And perhaps that is a reflection of the genius of our Founders because they were building a foundation for a nation that would be guided into the future by their work.


Kurt's actually been a bit fascinated by the debate, in no small measure because I visited James Madison's home last week....


Anon 5:10

Read the Federalist Papers. Then you will know both what they said and what was meant. And what was said and what was meant isn't happening now.

Until you have done your homework, there is no further need to discuss. Kurt has been more than patient to let this go this long.


When read in context of the Federalist papers with language that explicits says the Constitution doesn't allow what is currently happening its not a question of interpretation.

Huh?


And no the Supreme Court isn't supposed to "interpret" the Constitution, it is supposed to apply it.

No. It adjudicates competing interpretations of the Constitution.


"here are different strategies of interpretation, which holds true for the reading of any text."

About this task
Reproduce the comment thread on constitutional interpretation from "Until you have" to "of the Constitution.".

Provided material
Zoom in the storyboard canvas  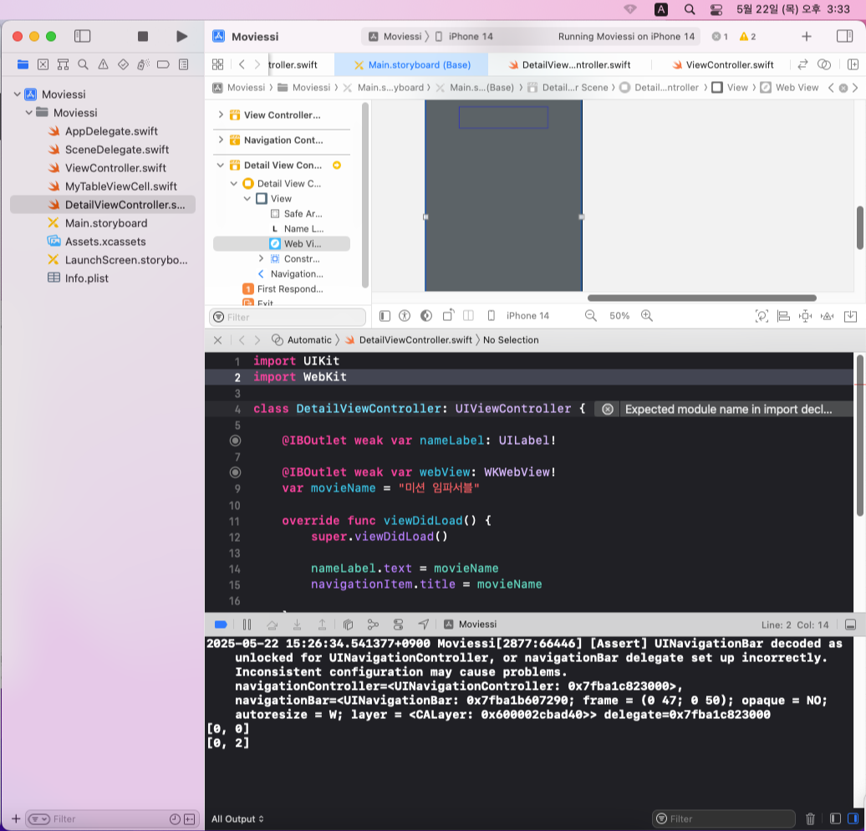(647, 315)
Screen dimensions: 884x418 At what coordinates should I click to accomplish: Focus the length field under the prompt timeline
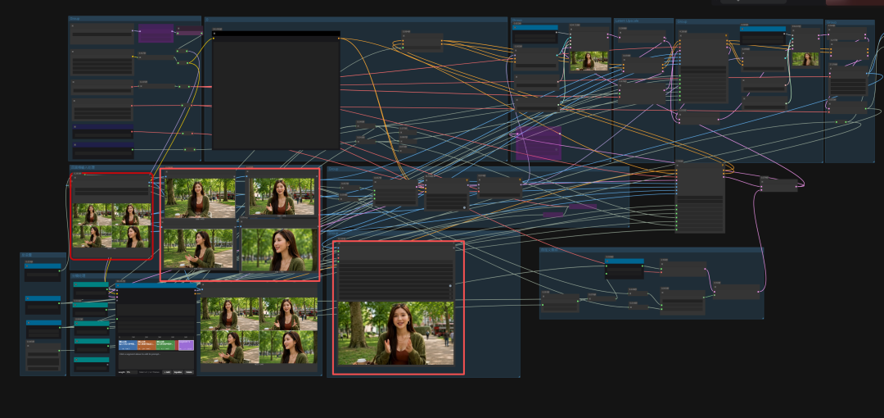pyautogui.click(x=132, y=372)
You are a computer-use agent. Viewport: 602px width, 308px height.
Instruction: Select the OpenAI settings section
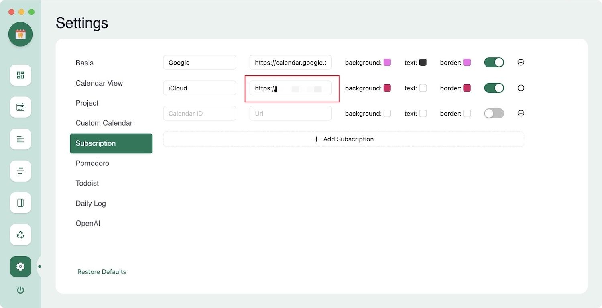click(x=88, y=224)
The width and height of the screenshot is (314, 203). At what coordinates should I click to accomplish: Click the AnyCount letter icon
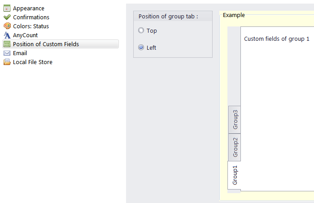(x=7, y=35)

Your solution
Until you have done your homework, there is no further need to discuss. Kurt has been more than patient to let this go this long.


When read in context of the Federalist papers with language that explicits says the Constitution doesn't allow what is currently happening its not a question of interpretation.

Huh?


And no the Supreme Court isn't supposed to "interpret" the Constitution, it is supposed to apply it.

No. It adjudicates competing interpretations of the Constitution.